# Verifier notes

**Harness run.** Exit 0 in 0.63 s in an offline container, and every declared value reproduced exactly (12 of 12). The short runtime is plausible: `code/analyze.py` asserts the SHA-256 of each source file listed in `data/sources.json`, then rebuilds the panel from the pinned Global Carbon Budget workbook and the World Bank JSON snapshots. The data are small, about 2 MB.

**Independent recount.** I wrote my own code against the panel the run produced (`results/panel.csv`), applying the paper's stated definition: end GDP strictly greater and end emissions strictly smaller than the start. It gives:
- 118 economies;
- 2015–2023: territorial 48, consumption 44, both 39, territorial-only 9, consumption-only 5;
- 2015–2019 joint: 22;
- smoothed comparison (2013–2015 mean vs 2021–2023 mean) joint: 32.
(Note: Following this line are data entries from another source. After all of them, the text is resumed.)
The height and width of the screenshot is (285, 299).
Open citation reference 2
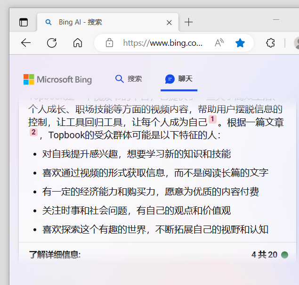33,133
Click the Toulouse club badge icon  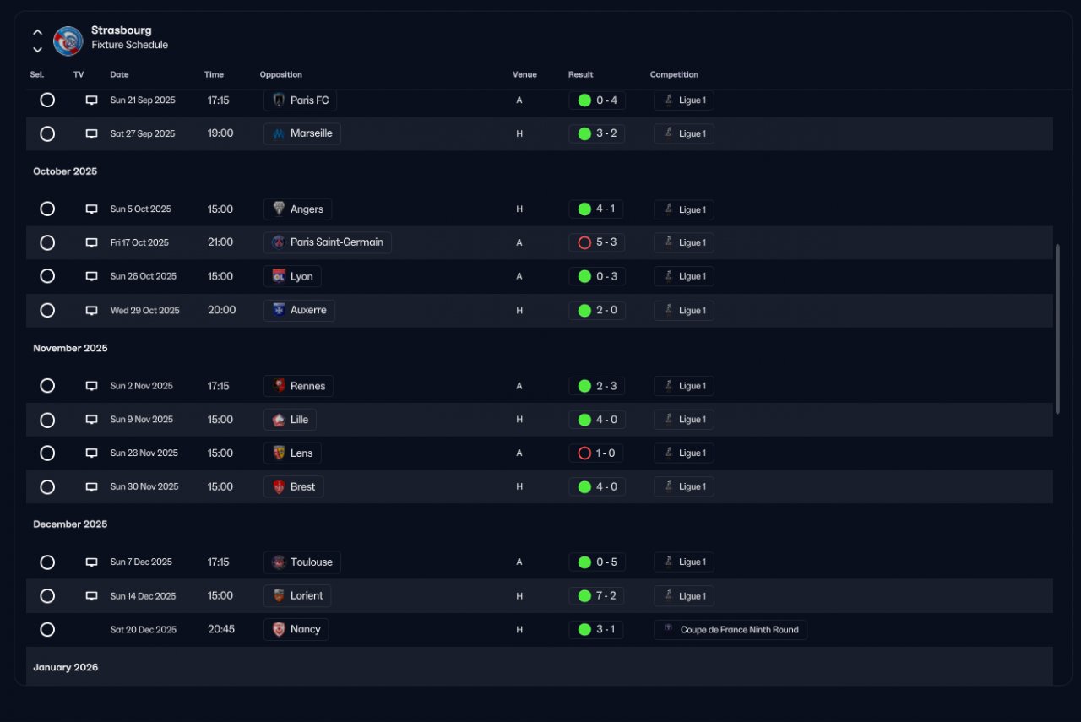279,562
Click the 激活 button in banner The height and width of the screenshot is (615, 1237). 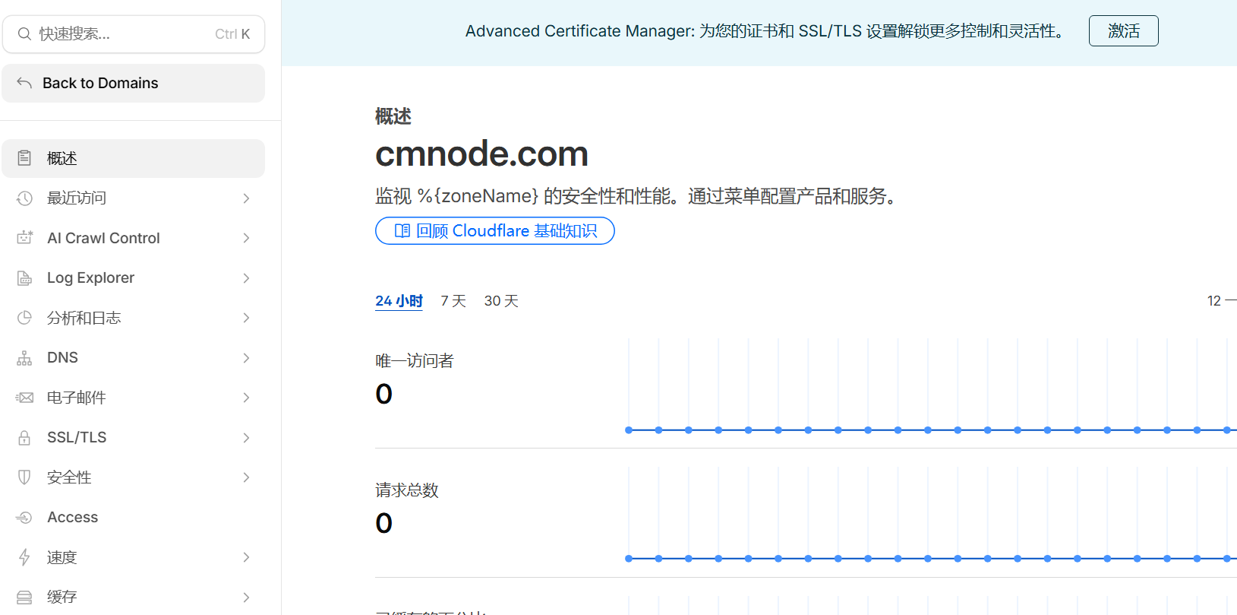click(x=1123, y=31)
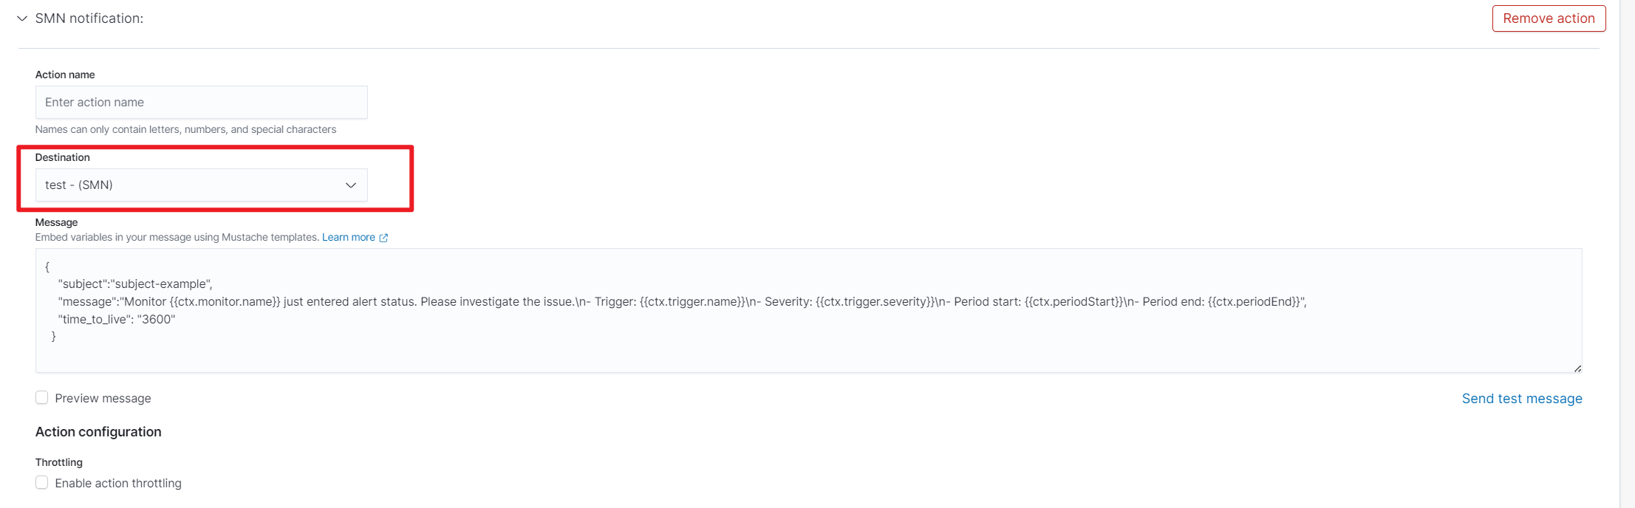
Task: Click the external link icon beside Learn more
Action: 383,238
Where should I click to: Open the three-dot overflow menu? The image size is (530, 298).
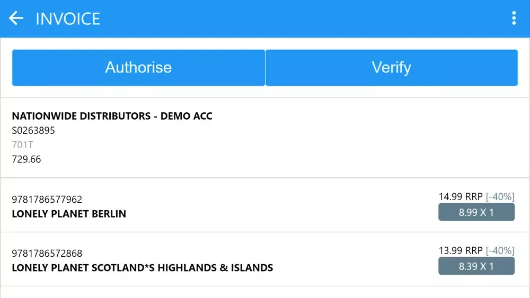514,19
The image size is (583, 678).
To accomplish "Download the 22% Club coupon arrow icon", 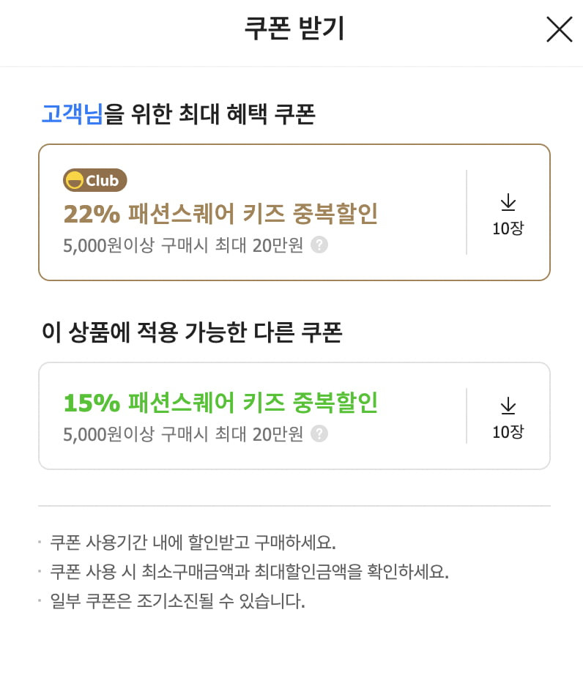I will pyautogui.click(x=508, y=202).
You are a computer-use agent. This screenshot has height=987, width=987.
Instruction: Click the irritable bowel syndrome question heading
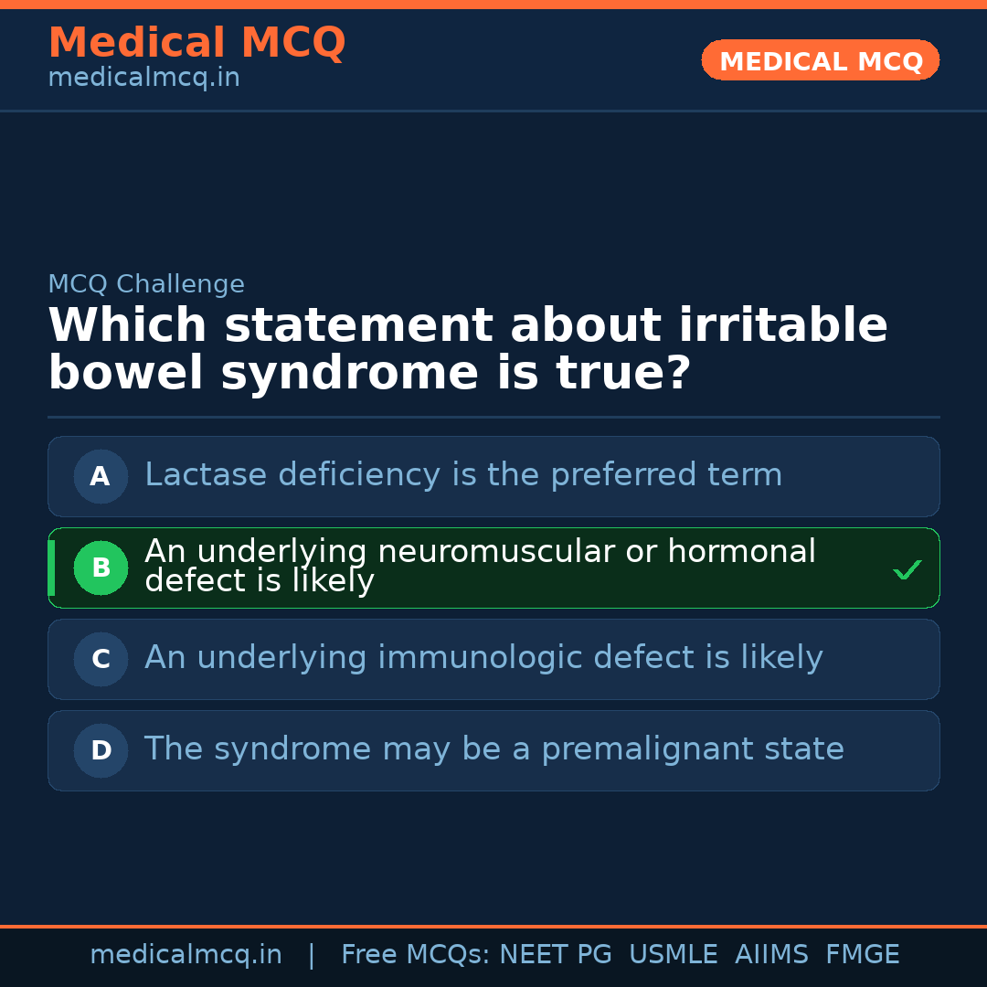[x=468, y=350]
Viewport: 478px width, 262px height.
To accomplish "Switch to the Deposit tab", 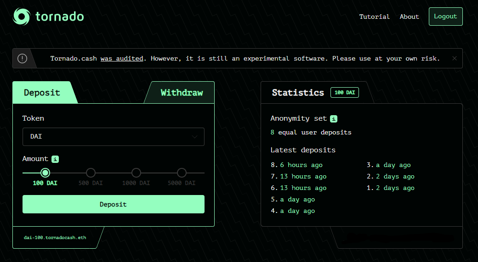I will pyautogui.click(x=42, y=93).
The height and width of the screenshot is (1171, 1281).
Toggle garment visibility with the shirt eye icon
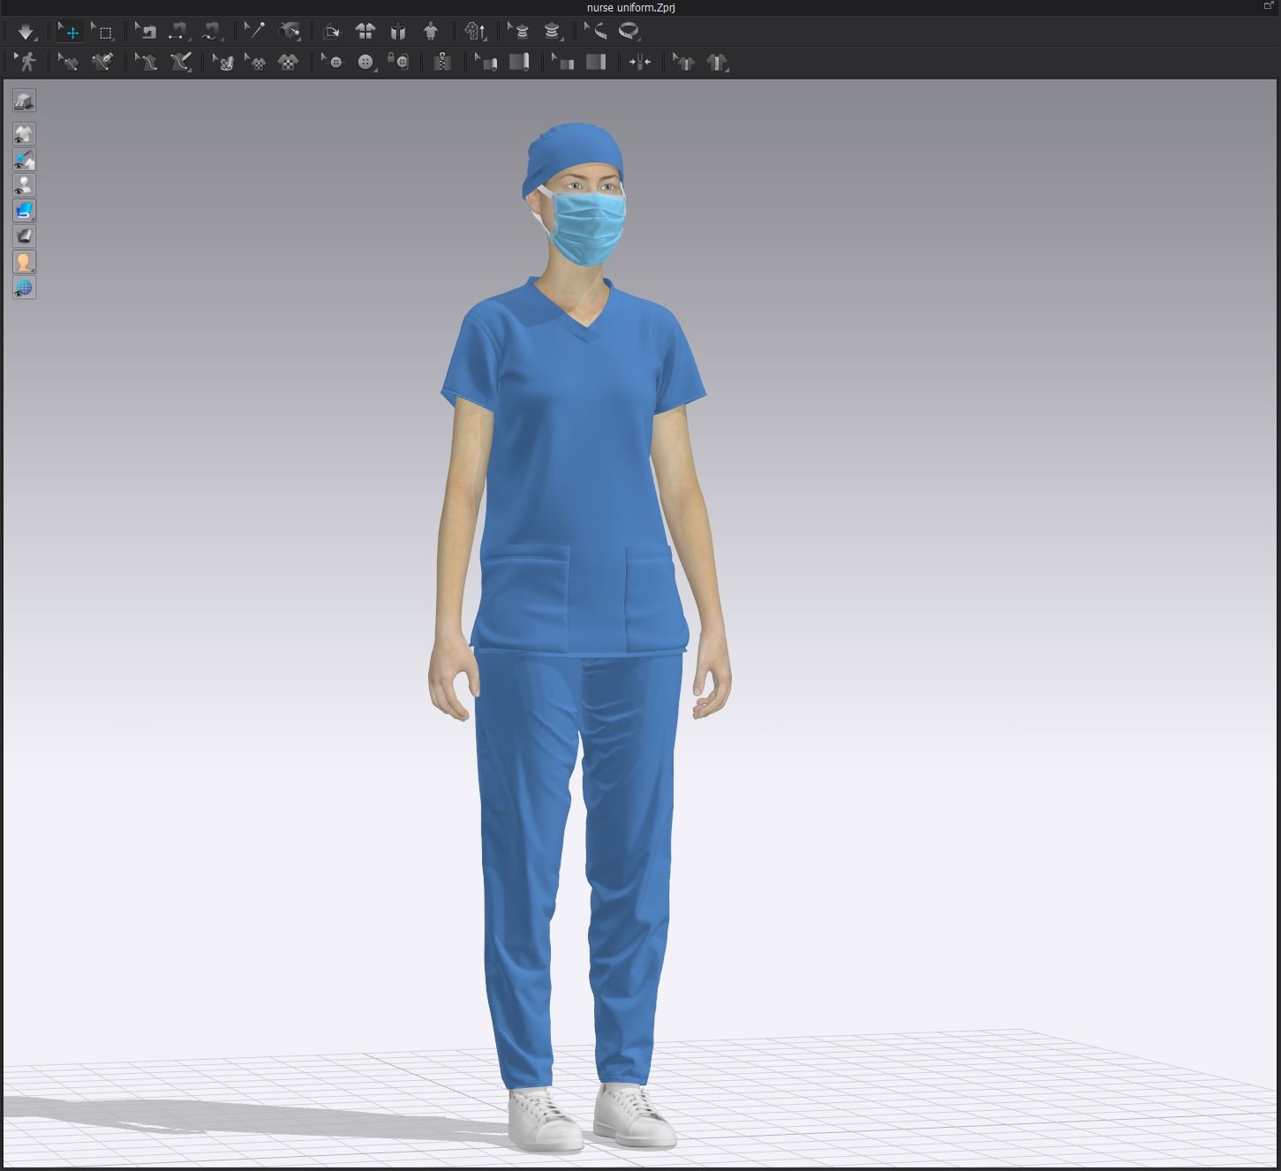click(24, 134)
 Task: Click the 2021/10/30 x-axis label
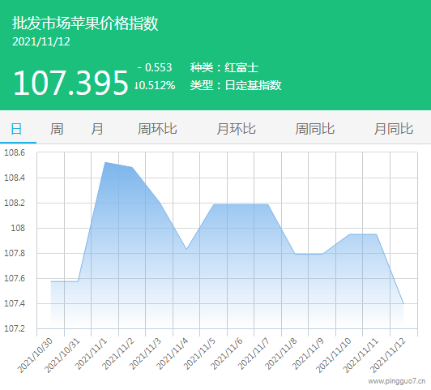[35, 355]
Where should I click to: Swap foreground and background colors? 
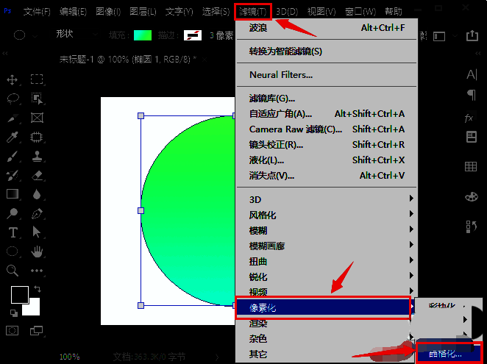pos(38,289)
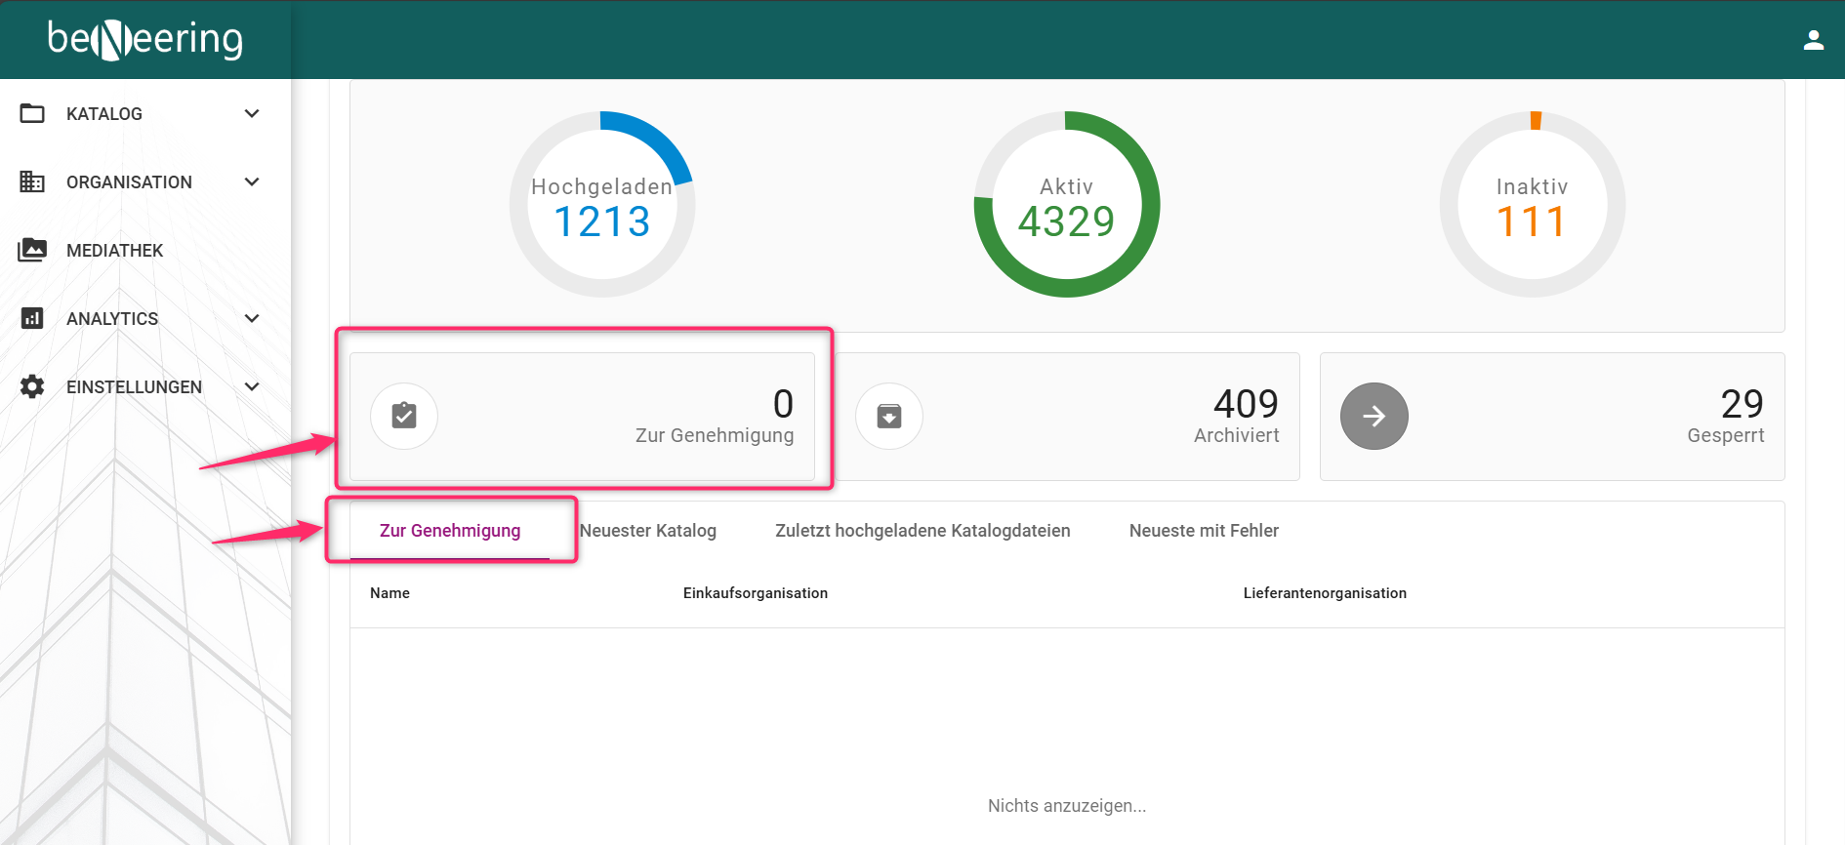The height and width of the screenshot is (845, 1845).
Task: Click the beNeering logo
Action: click(145, 39)
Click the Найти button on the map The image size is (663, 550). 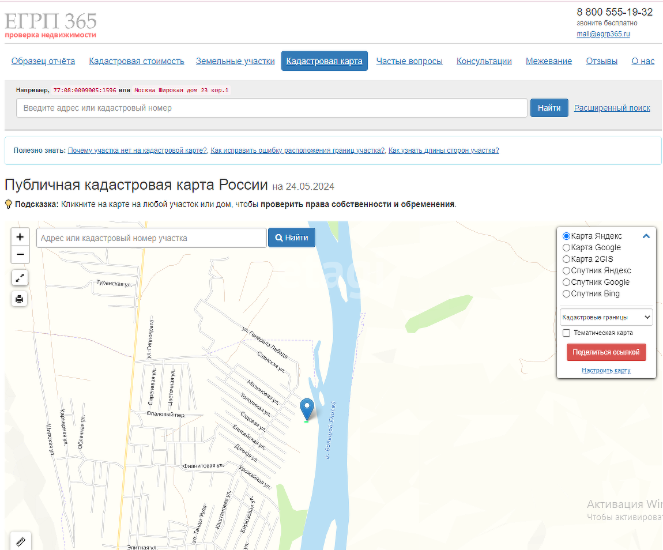[291, 238]
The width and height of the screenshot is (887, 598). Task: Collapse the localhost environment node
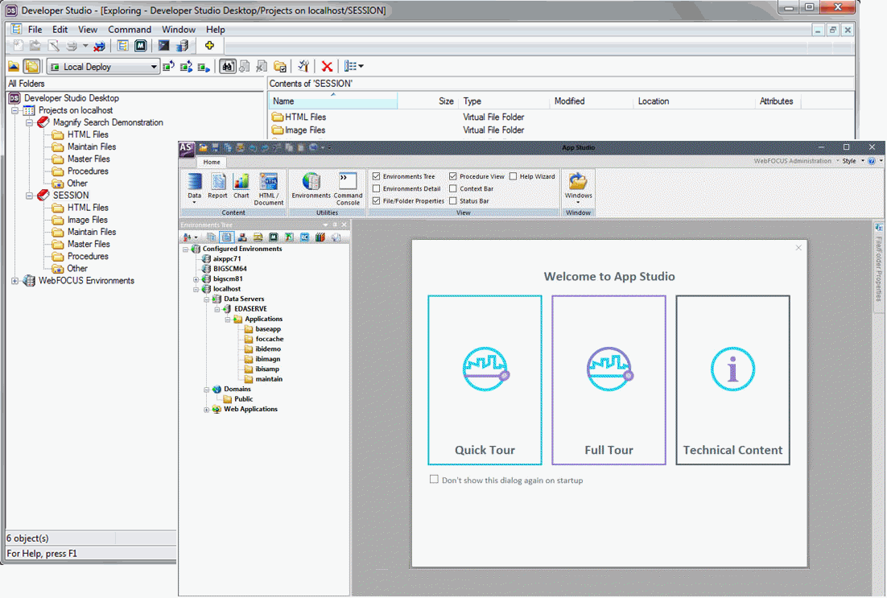(196, 289)
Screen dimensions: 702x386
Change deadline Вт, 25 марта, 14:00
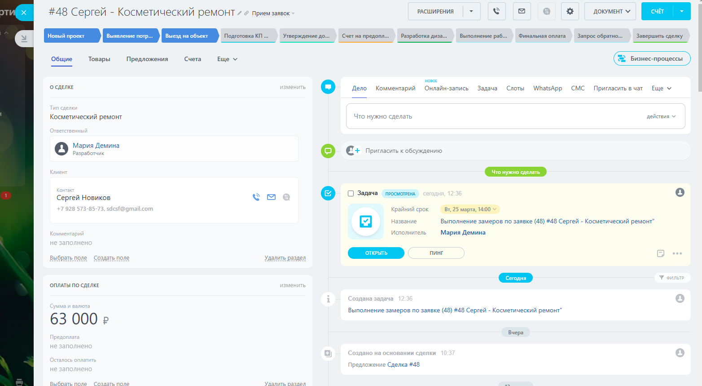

All match the declared values. The bundle's own independent checker (`code/check_independently.py`, a separate XML parse with exact rational arithmetic) also reports all endpoint and smoothed counts matching.

**Integrity flag (no Discussion section).** The paper has all six fixed sections. Methods state the data sources with digests, the join rules, the classification rule, the windows and the perturbation bounds. The work can be repeated from the paper and code; I see no problem.

**Hazard screen: none.** The work holds public national-level emissions inventories and GDP: no data about identifiable people, no secrets, and nothing that would help anyone cause mass harm.

**Hidden instructions.** None found in the paper, claims, code or data files I read.